### Your goal:
Determine how many lines in the records below include the word "Expand" and output that number alone.

### Material to process:
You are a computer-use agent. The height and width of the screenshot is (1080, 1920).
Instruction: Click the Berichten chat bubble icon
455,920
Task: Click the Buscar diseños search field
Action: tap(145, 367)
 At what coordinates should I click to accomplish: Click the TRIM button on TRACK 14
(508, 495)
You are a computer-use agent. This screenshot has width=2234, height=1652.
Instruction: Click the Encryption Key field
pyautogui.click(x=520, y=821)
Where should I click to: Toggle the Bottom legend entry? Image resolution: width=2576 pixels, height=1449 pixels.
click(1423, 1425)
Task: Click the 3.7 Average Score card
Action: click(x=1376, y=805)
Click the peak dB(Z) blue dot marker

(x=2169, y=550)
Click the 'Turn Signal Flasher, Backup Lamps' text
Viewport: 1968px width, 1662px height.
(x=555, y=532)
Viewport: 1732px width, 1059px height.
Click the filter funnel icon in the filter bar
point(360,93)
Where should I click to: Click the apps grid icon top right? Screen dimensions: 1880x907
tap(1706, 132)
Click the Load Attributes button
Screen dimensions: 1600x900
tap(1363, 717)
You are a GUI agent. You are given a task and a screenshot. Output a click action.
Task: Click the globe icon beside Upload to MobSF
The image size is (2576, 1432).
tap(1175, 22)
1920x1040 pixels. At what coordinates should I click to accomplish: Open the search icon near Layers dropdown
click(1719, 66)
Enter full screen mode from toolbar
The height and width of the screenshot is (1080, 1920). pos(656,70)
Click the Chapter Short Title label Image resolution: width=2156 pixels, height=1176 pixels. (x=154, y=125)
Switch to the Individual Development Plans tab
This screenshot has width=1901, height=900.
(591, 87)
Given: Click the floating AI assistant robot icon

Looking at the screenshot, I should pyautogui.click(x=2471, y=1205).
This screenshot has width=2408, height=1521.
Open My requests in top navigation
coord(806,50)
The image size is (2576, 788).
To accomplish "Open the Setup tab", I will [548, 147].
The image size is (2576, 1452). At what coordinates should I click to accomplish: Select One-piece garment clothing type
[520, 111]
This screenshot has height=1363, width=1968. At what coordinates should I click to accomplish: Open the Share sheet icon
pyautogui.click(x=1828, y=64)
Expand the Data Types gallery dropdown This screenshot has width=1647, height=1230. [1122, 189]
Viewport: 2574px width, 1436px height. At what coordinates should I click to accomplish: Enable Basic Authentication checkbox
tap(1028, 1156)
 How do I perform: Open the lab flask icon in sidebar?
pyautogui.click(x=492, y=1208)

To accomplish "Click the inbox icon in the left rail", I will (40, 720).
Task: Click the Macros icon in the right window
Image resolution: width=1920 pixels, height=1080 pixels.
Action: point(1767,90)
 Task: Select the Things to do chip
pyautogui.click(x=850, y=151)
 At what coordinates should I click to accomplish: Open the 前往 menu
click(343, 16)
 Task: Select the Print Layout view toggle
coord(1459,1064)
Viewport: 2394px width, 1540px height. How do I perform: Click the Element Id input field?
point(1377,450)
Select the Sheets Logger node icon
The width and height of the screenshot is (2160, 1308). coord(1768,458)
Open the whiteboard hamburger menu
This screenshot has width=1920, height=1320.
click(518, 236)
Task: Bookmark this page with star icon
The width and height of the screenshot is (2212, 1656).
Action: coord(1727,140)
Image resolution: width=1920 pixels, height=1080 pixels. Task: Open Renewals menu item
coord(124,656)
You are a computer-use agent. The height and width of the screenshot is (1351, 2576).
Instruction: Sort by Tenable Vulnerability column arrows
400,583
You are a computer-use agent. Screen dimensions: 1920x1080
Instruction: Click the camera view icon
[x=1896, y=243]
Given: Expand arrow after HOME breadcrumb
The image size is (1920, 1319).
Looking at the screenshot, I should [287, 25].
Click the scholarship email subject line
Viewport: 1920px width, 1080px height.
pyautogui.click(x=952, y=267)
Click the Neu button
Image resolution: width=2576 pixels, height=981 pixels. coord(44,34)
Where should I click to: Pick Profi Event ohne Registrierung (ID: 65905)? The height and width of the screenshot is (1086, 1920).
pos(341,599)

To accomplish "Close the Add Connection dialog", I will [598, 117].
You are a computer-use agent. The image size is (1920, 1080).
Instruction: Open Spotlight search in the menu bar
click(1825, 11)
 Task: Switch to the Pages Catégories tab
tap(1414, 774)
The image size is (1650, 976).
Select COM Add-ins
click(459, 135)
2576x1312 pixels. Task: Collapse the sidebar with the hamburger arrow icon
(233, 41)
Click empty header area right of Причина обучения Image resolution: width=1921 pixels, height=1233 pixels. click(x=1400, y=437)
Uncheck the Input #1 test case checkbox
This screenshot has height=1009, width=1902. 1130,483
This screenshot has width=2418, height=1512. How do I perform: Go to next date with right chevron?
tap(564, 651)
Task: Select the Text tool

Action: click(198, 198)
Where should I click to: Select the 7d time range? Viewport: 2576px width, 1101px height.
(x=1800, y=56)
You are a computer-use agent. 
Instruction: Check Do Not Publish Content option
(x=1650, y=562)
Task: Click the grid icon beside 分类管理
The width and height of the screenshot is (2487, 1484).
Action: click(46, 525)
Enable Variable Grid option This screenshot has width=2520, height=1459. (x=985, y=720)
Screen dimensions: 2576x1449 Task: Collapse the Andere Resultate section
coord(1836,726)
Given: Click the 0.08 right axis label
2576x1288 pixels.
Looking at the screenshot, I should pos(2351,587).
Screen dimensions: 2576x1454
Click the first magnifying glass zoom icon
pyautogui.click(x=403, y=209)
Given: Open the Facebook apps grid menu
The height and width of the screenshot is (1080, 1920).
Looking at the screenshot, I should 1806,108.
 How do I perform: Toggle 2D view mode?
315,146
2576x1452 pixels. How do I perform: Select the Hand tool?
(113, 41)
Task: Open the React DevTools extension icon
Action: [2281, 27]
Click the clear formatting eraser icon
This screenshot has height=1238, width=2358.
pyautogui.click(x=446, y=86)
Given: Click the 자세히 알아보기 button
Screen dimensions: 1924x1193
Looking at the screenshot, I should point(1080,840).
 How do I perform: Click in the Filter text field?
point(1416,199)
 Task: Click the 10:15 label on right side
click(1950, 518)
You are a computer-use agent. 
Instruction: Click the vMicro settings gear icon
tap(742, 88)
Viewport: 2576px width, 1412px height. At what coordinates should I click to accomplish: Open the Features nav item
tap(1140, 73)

### Response to the exercise:
2